[WHAT IS ASKED]
Rewrite the listing from the line containing "The height and width of the screenshot is (206, 332)." through the end of the listing, replacing "description field" with "description box" and leaving everything else unchanged. Omit the pictures from the output.

[SUPPLIED DATA]

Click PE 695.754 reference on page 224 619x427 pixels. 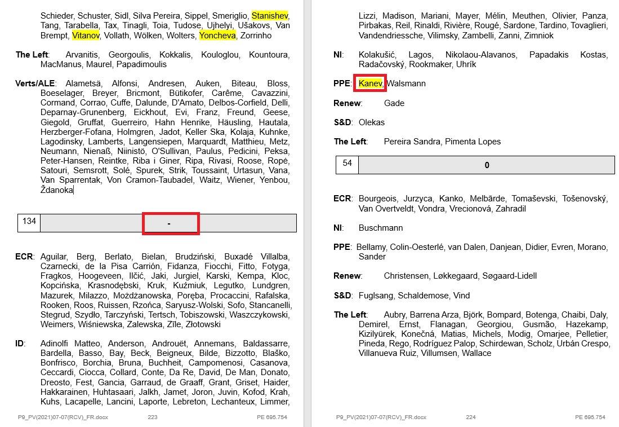pyautogui.click(x=590, y=417)
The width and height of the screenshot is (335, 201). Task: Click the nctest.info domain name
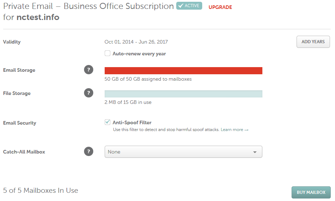coord(38,17)
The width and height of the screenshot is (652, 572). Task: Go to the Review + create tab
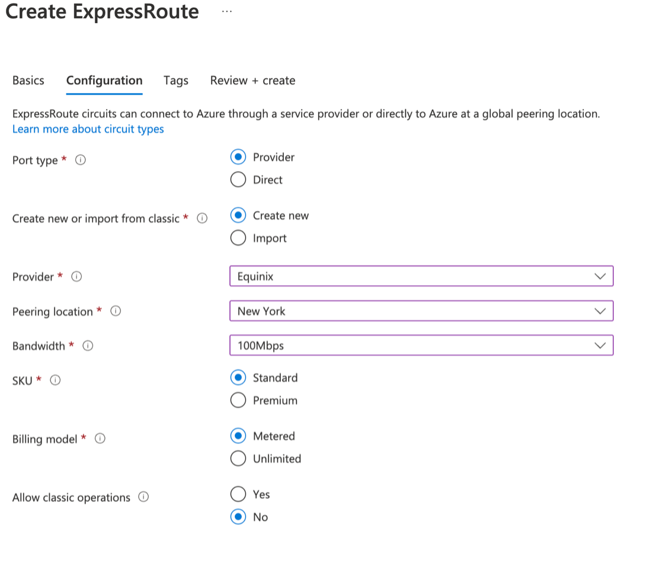[x=253, y=81]
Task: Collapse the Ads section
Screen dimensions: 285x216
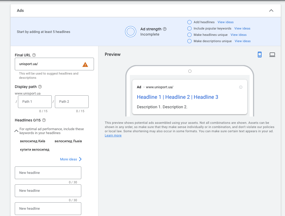Action: pos(271,11)
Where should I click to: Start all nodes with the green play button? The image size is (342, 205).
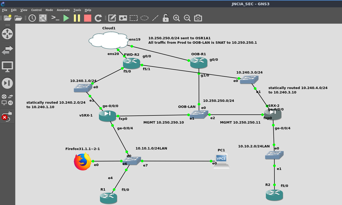coord(66,18)
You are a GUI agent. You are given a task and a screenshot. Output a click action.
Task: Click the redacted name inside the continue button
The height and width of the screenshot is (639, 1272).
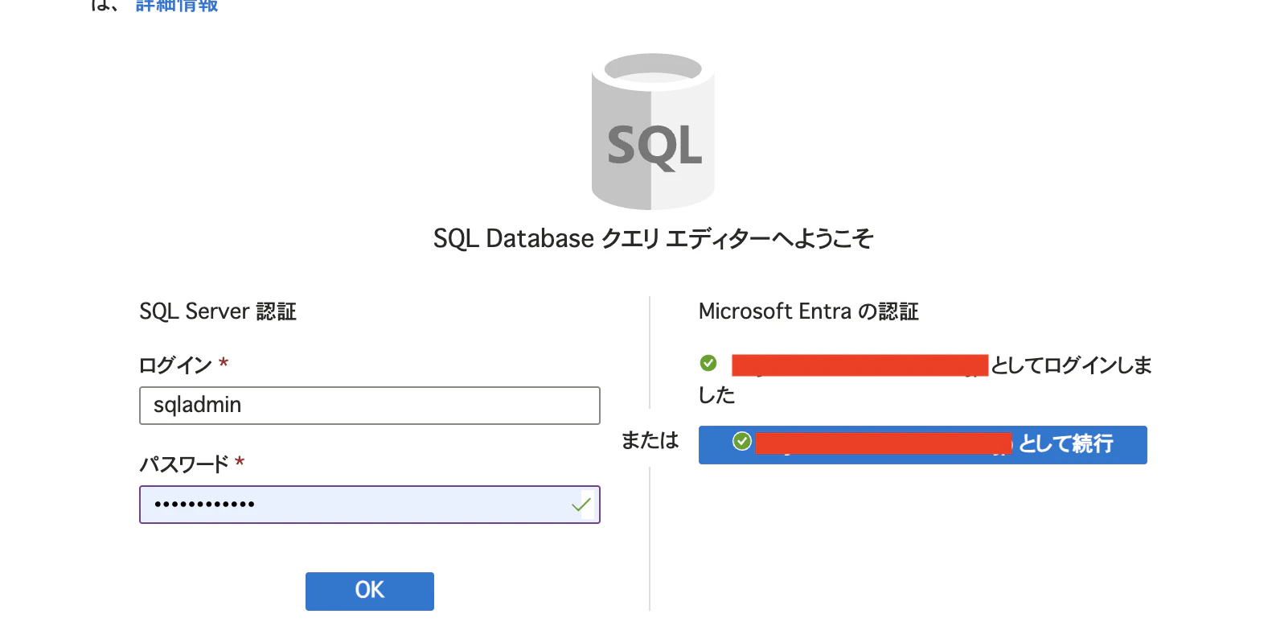click(882, 443)
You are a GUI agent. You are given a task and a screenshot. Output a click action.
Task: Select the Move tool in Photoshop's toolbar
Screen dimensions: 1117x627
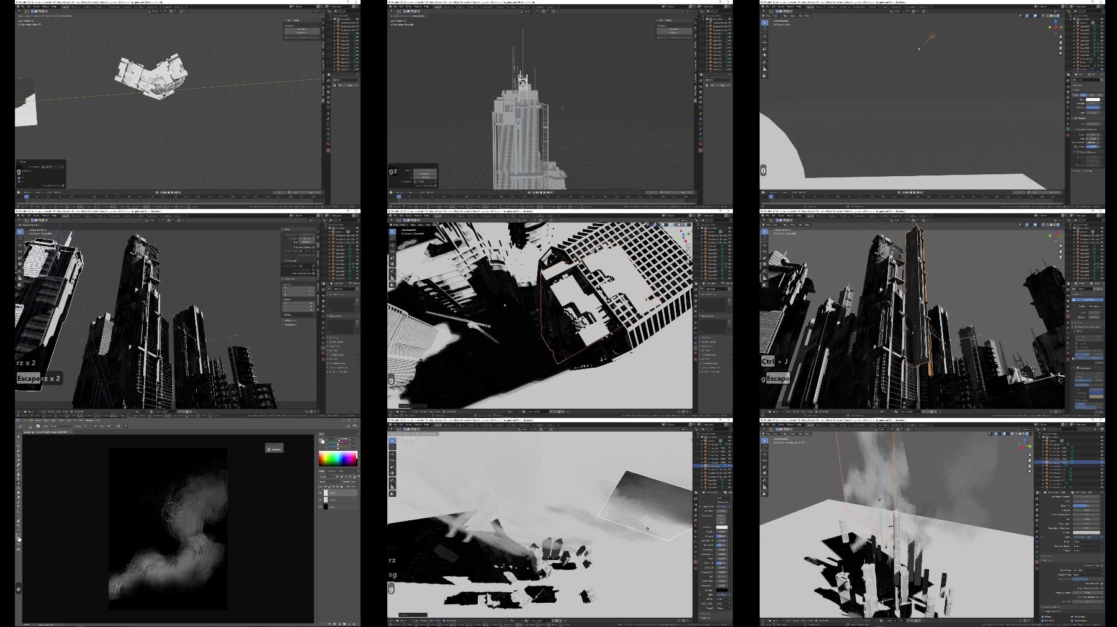[x=19, y=437]
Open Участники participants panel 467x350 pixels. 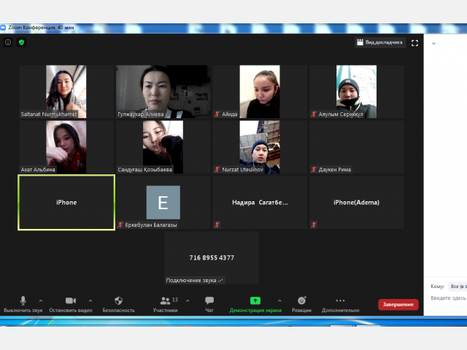(x=166, y=304)
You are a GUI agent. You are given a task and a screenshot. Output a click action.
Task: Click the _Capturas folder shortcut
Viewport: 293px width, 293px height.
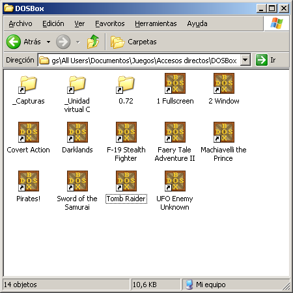coord(29,83)
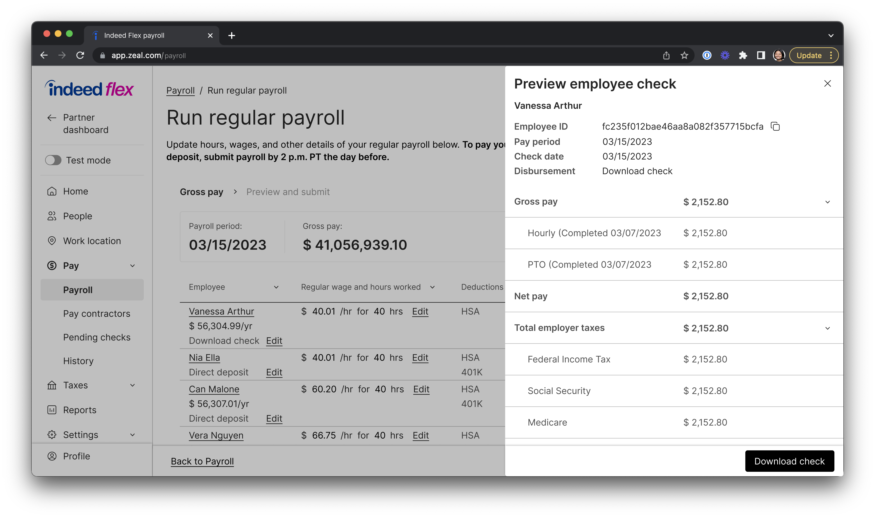Copy the Employee ID to clipboard
875x518 pixels.
click(x=775, y=126)
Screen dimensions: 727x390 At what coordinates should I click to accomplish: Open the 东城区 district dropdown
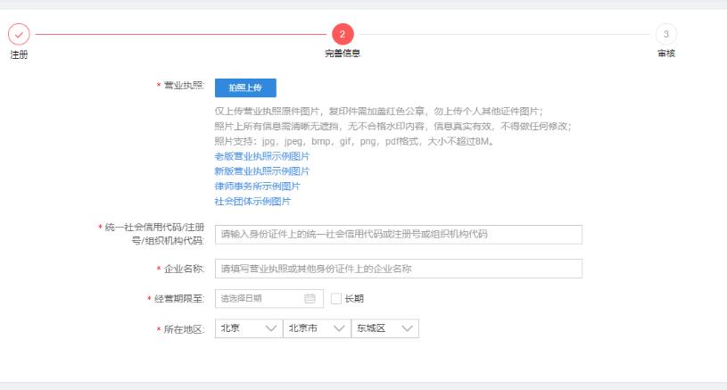coord(384,328)
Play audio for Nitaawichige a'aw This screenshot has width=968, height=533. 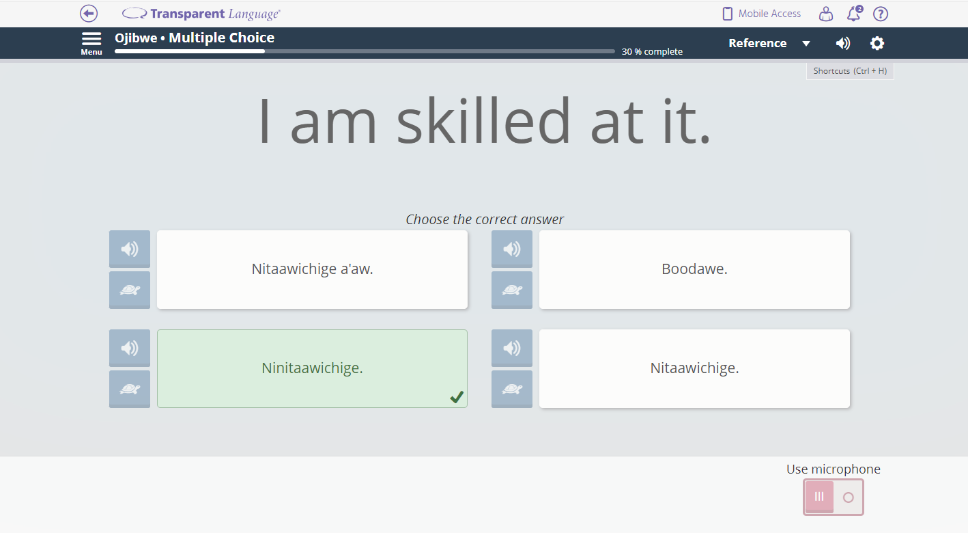click(130, 249)
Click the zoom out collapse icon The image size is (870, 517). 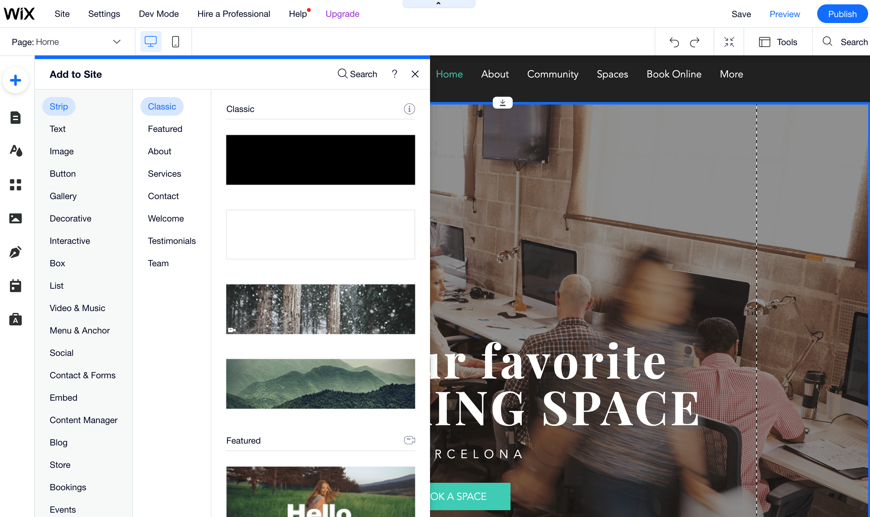[x=729, y=42]
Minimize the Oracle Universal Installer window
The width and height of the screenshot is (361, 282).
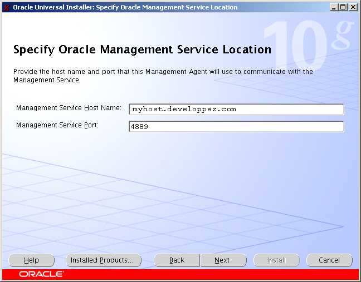334,7
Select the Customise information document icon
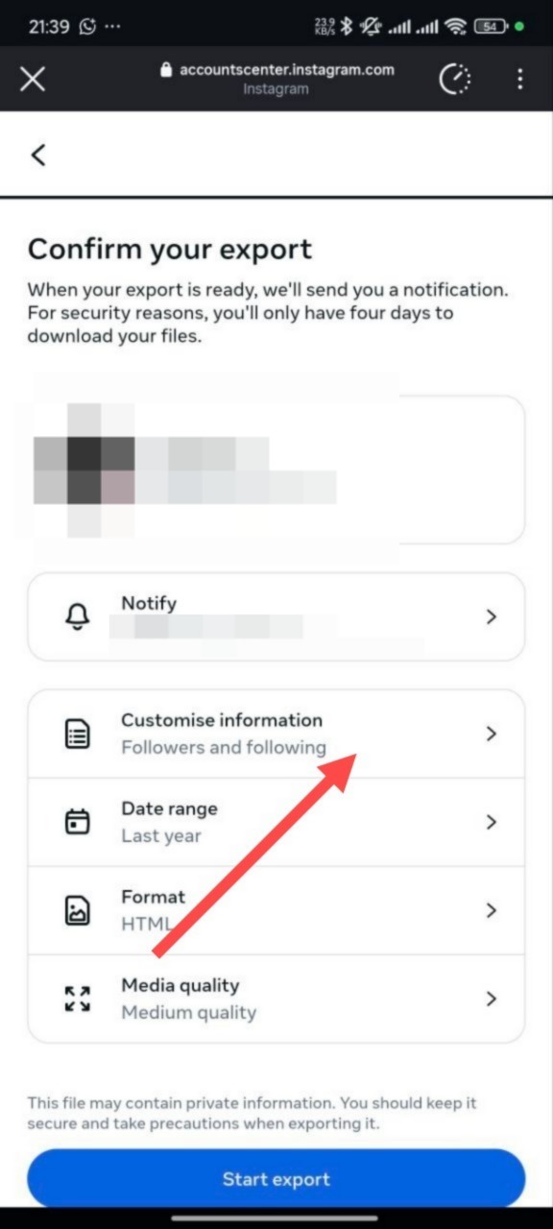553x1229 pixels. [79, 733]
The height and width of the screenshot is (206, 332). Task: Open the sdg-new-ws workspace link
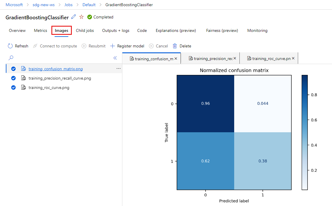point(44,5)
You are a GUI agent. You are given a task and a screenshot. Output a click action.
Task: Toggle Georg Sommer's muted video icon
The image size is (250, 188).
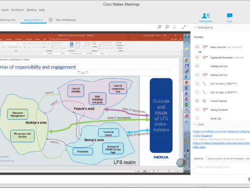click(x=205, y=110)
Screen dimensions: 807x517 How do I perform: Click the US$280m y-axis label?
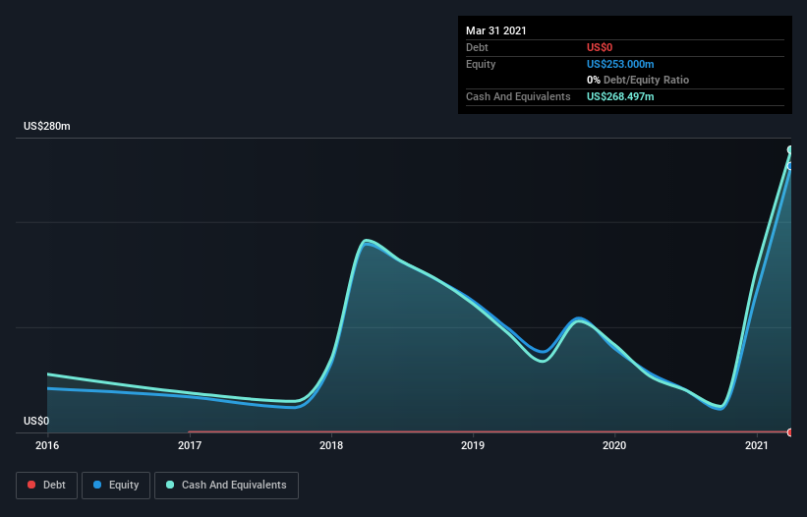coord(47,127)
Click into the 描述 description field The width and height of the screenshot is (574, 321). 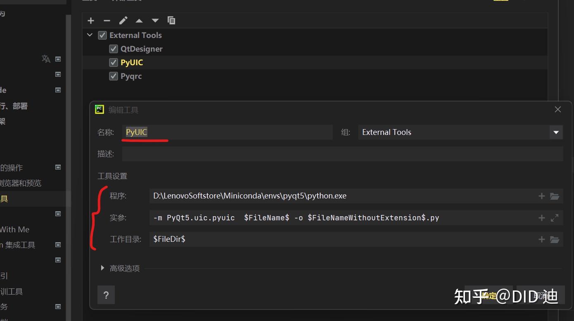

[RESPONSE]
The height and width of the screenshot is (206, 332). Task: Open the sdg-new-ws workspace link
point(44,5)
You are a GUI agent. You are given a task and a screenshot. Output a click action.
Task: Toggle Georg Sommer's muted video icon
The image size is (250, 188).
click(x=205, y=110)
Screen dimensions: 807x517 How do I perform: Click the US$280m y-axis label?
coord(47,127)
Click into the 描述 description box The width and height of the screenshot is (574, 321). 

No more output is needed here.